23,594 Garden Web Discussions | Vegetable Gardening


Hi-ChicagoDeli...I have seen your postings over the last week or so and I felt compelled to tell you how much I admire how hard you are working to get your garden going. I hope you get some sunny weather over there soon. Your set up is amazing. :) Jude

Thanks very much I really appreciate it.
I'm also the chef at my restaurant so from 6am till 3pm I'm cooking , but thoughts of grilled cheese are not going through my head, only thoughts of how to make the garden better. I'm obsessed !
But I really wanted to get them off to the best start possible so I'm trying my hardest to do so.

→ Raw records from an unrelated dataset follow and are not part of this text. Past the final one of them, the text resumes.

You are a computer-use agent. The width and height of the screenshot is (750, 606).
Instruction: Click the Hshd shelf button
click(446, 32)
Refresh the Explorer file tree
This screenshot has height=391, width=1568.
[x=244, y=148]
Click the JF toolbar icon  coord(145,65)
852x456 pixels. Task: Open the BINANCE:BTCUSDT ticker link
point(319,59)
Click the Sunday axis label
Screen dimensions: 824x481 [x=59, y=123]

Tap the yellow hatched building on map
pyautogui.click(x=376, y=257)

I definitely bit of work than I can chew but I'm going to try to make the best of it and work hard to get everything growing.
Ill keep posting pictures throughout the season
Goodluck with your garden hope you have bountiful harvests.

chitting, in the UK, does not involve cutting, merely leaving the potatoes in a cool light place for the incipient sprouting eyes to develop into mini stems. I have never bothered to cut my seed potatoes, or even rub out eye shoots - one way or another, potatoes will grow, chitted or not, cut or not, given decent soil and a modicum of water.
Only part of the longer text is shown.